23 dockerEnabled: trueThis is the exact pattern KBY Technologies applies when advising clients on architectural patterns for internal CI platforms — treat the runner fleet as a stateless, disposable consumer group, never as a pet infrastructure component.
#Failure Modes & Edge Cases
Self-hosted CI runners under event-driven autoscaling introduce a distinct failure surface compared to static pools, and each of the following needs explicit mitigation:
#Scale-to-zero cold start latency
When minReplicaCount is set to zero, the first job after an idle period pays the full cost of pod scheduling, image pull, and runner registration — typically 25 to 60 seconds depending on image size. For latency-sensitive pipelines (e.g. PR checks blocking merge), set minReplicaCount: 1 during business hours via a secondary ScaledObject with a cron trigger, and drop to zero only overnight.

#Registration token race conditions
GitHub Actions registration tokens are single-use and expire within one hour. If ARC’s controller experiences a reconciliation delay while KEDA is simultaneously scaling replicas up, you can end up with orphaned pods holding expired tokens, stuck in CrashLoopBackOff. Mitigate by setting a tight cooldownPeriod (120 seconds is a reasonable default) and monitoring the runner_registration_failures_total metric if you export ARC’s controller metrics to Prometheus.
#Webhook delivery gaps
If you drive scaling via GitHub webhooks rather than API polling, a missed webhook delivery — which does happen during GitHub API incidents — leaves KEDA blind to queued jobs. Always run the polling-based github-runner scaler as a fallback signal even if webhooks are your primary trigger, since polling degrades gracefully while webhooks fail silently.
#Node pool bin-packing fragmentation
Ephemeral self-hosted CI runners with tightly pinned resource requests can still fragment a node pool if job resource requirements vary wildly — a 1-CPU lint job and an 8-CPU integration test job scheduled onto the same node class produce poor bin-packing efficiency.
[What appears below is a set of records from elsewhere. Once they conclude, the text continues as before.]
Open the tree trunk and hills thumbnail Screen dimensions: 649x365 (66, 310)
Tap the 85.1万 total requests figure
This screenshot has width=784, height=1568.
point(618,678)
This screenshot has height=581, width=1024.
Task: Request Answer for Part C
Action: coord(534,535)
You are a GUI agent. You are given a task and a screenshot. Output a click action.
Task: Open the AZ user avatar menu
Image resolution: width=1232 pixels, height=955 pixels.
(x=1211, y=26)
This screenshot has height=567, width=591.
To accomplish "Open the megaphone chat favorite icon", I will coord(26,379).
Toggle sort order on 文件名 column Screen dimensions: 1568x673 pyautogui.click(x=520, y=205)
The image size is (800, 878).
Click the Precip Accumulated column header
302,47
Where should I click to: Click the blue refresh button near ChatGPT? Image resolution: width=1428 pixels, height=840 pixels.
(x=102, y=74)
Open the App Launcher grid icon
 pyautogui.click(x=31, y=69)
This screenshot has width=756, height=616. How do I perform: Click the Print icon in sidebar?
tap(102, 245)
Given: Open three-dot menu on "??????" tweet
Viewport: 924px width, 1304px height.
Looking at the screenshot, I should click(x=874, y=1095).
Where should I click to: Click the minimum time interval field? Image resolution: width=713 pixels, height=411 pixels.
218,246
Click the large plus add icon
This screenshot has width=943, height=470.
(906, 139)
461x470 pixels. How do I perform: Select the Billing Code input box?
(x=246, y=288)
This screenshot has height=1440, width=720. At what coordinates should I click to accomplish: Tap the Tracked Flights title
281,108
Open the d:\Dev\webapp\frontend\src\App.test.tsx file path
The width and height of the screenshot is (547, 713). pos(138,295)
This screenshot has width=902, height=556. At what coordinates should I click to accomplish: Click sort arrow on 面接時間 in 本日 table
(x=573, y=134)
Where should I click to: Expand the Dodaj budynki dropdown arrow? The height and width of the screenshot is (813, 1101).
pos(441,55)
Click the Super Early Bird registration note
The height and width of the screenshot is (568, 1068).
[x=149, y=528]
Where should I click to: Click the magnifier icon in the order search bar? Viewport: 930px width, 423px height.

Segment runner pools by workload class (e.g. runner-light vs runner-heavy labels) and attach separate ScaledObjects and node taints per class.
#Scaling & Security Trade-offs
Moving self-hosted CI runners to an event-driven model changes both the cost profile and the attack surface. The trade-offs worth quantifying before rollout:
- Cost efficiency vs cold-start latency — scale-to-zero can cut idle compute spend by 60-80% in typical business-hours-only usage patterns, at the cost of a 25-60 second cold start on the first job after idle.
- Ephemeral vs persistent runners — ephemeral self-hosted CI runners eliminate cross-job state leakage and reduce the blast radius of a compromised job, but increase registration API call volume against GitHub’s rate limits (5,000 requests/hour per App installation by default).
- Secret exposure window — persistent runners hold long-lived registration tokens and are a higher-value target for lateral movement; ephemeral runners rotate credentials per job, shrinking the exploitable window to a single job’s duration.
- Blast radius of a compromised runner image — a poisoned base image affects every job scheduled during its validity window; enforce image provenance via cosign signature verification in the RunnerDeployment’s init container to bound this risk.
- Autoscaler-to-autoscaler latency stacking — KEDA scaling pods and cluster-autoscaler or Karpenter scaling nodes are two independent control loops; under aggressive bursts, total time-to-capacity is the sum of both loops’ reaction times, often 90-150 seconds combined, which must be factored into SLA commitments for CI turnaround time.
- Multi-tenancy isolation — running self-hosted CI runners for multiple business units on a shared cluster requires network policies restricting pod-to-pod traffic and separate ScaledObjects per tenant to prevent one team’s burst from starving another’s runner budget.
Event-driven scaling turns self-hosted CI runners from a fixed capital cost into a variable, demand-proportional one, but it shifts operational complexity from capacity planning into control-loop tuning and credential lifecycle management. Get the cooldown periods and node provisioner sizing right, and the runner fleet becomes invisible infrastructure rather than a recurring capacity-planning meeting.